The Hooves Of Horses Are Particularly Prone

1765 Words Aug 12th, 2015 8 Pages
The hooves of horses are especially prone to infection, due to their constant exposure to bacteria and sensitivity of the hoof wall to environmental changes. Abscesses within the hoof may vary in degree, ranging from mild to life threatening. Typically, abscesses occur when bacteria are introduced into the epithelium of the hoof, where the body responds and produces purulent fluid that effectively forms a pocket. This pocket will become enlarged with pus and due to the inability of the hoof to expand, pressure will begin to build up and cause pain. Severe lameness and resistance to bearing weight on the painful hoof is therefore the first sign of an abscess. Normally, the thick outer wall and sole of the hoof protects the more sensitive and soft tissues deeper within the foot.
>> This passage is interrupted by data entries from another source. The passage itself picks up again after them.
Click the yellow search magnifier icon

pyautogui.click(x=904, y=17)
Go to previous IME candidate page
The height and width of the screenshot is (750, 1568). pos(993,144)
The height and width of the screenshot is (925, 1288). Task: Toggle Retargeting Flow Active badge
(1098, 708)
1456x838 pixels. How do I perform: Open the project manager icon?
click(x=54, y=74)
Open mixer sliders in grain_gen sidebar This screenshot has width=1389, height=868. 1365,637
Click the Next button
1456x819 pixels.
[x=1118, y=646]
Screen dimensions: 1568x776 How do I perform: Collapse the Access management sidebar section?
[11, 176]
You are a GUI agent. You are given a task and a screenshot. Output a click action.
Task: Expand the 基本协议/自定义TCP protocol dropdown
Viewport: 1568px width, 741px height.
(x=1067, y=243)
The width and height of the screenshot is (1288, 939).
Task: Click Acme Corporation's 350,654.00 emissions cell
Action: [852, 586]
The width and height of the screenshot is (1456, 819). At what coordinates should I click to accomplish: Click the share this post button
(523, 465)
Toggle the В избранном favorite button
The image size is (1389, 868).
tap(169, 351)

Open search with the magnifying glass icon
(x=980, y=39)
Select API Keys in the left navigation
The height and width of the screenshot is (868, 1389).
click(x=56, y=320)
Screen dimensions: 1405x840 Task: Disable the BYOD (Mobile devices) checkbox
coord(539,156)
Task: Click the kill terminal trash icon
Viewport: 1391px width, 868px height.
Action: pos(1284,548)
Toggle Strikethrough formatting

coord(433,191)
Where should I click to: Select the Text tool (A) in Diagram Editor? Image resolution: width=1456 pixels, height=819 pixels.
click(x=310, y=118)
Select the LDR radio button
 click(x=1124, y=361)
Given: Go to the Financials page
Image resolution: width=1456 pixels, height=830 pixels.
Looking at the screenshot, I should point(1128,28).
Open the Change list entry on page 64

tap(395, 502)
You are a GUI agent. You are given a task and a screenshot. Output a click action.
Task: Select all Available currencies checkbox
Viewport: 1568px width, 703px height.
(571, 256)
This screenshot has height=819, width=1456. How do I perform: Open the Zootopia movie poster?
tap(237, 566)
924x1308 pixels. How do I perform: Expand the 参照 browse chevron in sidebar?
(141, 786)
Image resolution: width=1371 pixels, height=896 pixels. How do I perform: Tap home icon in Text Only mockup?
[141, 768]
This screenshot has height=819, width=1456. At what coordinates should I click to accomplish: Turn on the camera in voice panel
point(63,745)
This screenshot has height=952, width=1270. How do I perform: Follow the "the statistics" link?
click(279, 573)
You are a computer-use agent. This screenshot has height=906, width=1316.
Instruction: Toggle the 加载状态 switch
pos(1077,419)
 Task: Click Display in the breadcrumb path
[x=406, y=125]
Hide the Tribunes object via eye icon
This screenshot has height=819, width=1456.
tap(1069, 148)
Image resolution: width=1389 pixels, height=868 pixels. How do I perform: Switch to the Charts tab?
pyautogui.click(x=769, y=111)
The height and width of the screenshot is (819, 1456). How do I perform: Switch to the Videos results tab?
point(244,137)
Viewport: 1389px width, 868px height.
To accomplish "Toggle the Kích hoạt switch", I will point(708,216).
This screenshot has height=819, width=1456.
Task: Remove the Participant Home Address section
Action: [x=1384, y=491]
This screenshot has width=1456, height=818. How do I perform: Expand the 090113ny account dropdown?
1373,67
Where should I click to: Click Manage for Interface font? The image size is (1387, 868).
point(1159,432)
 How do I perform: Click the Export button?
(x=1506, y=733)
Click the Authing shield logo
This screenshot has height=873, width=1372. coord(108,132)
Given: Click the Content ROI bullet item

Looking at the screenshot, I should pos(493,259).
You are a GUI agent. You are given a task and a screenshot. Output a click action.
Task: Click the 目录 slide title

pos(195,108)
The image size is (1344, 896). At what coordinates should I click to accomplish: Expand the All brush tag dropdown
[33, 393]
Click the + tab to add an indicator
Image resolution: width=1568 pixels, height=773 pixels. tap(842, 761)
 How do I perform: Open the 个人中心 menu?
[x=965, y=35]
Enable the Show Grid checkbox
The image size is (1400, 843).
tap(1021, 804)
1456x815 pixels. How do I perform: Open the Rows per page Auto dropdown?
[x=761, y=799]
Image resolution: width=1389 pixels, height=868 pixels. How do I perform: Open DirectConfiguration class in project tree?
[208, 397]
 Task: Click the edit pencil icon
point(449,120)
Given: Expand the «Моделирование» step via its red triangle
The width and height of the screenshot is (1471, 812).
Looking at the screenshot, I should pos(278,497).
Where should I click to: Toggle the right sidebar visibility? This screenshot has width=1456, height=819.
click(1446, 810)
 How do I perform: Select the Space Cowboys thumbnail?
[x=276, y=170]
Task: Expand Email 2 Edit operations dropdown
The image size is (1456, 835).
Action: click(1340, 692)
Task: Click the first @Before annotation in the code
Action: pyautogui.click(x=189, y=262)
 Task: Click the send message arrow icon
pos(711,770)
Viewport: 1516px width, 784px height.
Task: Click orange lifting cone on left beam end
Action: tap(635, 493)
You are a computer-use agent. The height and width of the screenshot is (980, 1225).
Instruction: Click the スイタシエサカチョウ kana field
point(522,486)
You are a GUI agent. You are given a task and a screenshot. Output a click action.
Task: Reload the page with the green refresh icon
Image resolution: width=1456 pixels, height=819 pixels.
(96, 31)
However, small punctures or cracks that cause defects to the wall or sole of the hoof allows bacteria to enter and cause an infection within the epithelium. Environments that fluctuate between wet and dry are known for causing abscesses. Dry weather creates cracking and fissures of the hoof wall, and a change to wet weather allows for mud to seep into these cracks and allows bacteria to enter into the soft tissue layers of the hoof (dermis, subcutaneous tissue). Other causes of hoof abscesses include puncture wounds where bacteria either enter on the penetrating object (mechanical vector), or by bacteria entering via the puncture site after the object has been removed.